The 1990s saw a radical change in policy in many Latin American countries away from the protected government-led development model to reliance on market forces in the context of a global economy. Latin Americans pine for the past.

In a cross-country survey by the World Bank in 1999, nearly two- thirds of respondents said their parents had lived better, and less than half thought their children would have better lives than themselves the sixth Annual World Bank Conference on Development in Latin America and the Caribbean held here this week heard.

The Jun. 19-21 meeting noted that as a result of perceived risks to job security and poverty many people in the region are demanding greater spending on unemployment insurance especially given the boom and bust cycles that have been hitting the regional periodically.

Mexico's Tequila crisis of 1994-5 and the world fallout from the East Asian and Russian crises in 1997 and 1998 punctuated regional growth with financial turmoil. Argentina, Bolivia, Chile, El Salvador and Peru grew faster in the 1990s than in previous decades while Ecuador, Haiti, Jamaica, Paraguay and Venezuela witnessed declines.

"Workers feel there is much greater volatility ... that trade reforms have loosened up the labour market and the regulations that protected them," says Bill Mahoney a World Bank economist. "Yet wage volatility is now less for most countries in the region than it was during the 1980s."

What is worrying economists is that high degrees of uncertainty tend to discourage growth-enhancing long-term commitments such as investment in physical and human capital.

"The perception about the insecurity in the region has a lot to do with the major technological changes taking place," says Brazilian government representative Edward Amadeo. " There is also the change in the relationship between the state and society, and the middle class especially, feels very vulnerable."

The World Bank, however, told the meeting that despite negative perceptions, the region has benefited from structural adjustment with early reformers such as Argentina and Chile doing best while those slower off the block such as Ecuador and Venezuela are trailing.

A new World Bank report released at the conference and titled 'Securing Our Future in a Global Economy' notes that in Latin American and the Caribbean social spending has grown dramatically since the 1980s but governments have tended to raise and reduce social expenditure in concert with the boom-bust cycle. "When government support for schools and health care for the poor is most desperately needed, it typically faces the toughest cuts," notes the report. And during a boom, when incomes rise as fast among the poor as among middle and upper classes social spending rises more than proportionately, reaching its apex when it is least needed.

The report says Latin American and Caribbean governments can best help ease the impact of economic shocks by helping families invest in education and health, to prevent hard times from eroding human capital.
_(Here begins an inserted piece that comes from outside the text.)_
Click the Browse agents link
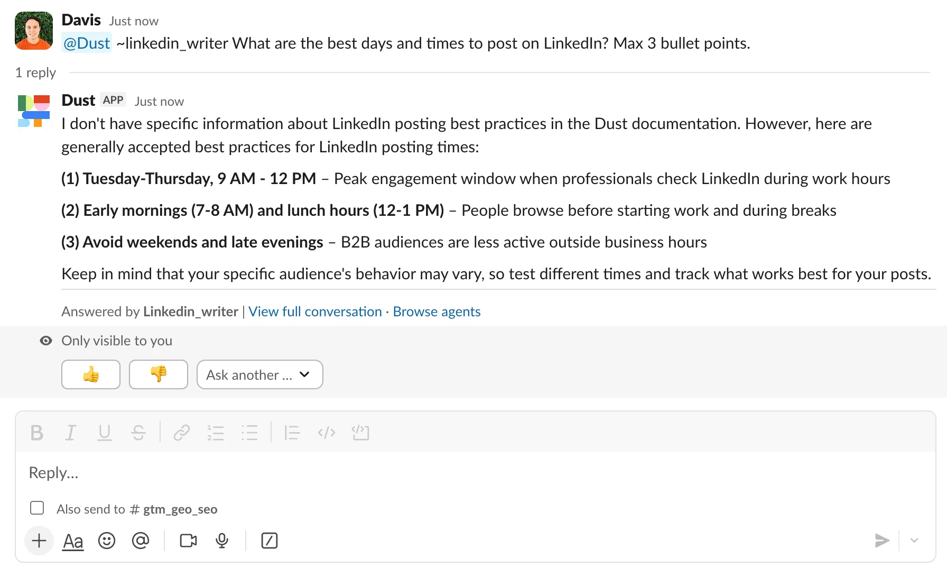This screenshot has width=947, height=567. pyautogui.click(x=437, y=312)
"Governments need to moderate these gyrations, keeping spending under control in good times to build the creditworthiness and reserves they will need to finance schools and health care in bad times," says David de Ferranti, the World Bank's Vice President for Latin America and the Caribbean.

The report is the Bank's major annual study on Latin America and the Caribbean. It stresses sound domestic macro-economic policies, strong financial institutions and income support programmes as key to strengthening the strategies employed by individual households to cope with recessions.

While the study finds that economic volatility has not increased in Latin America and the Caribbean in the 1990s compared to a decade earlier, the region's economies remain more volatile than those of industrialised countries and East Asia especially with respect to terms of trade and capital flows.

This is partly because many Latin American and Caribbean countries depend heavily on commodity exports such as oil, minerals, coffee and food whose prices fluctuate widely. More importantly, weak financial institutions and slender ties to developed financial markets have been important factors too, leaving countries vulnerable to sudden swings of sentiment among foreign investors notes the study.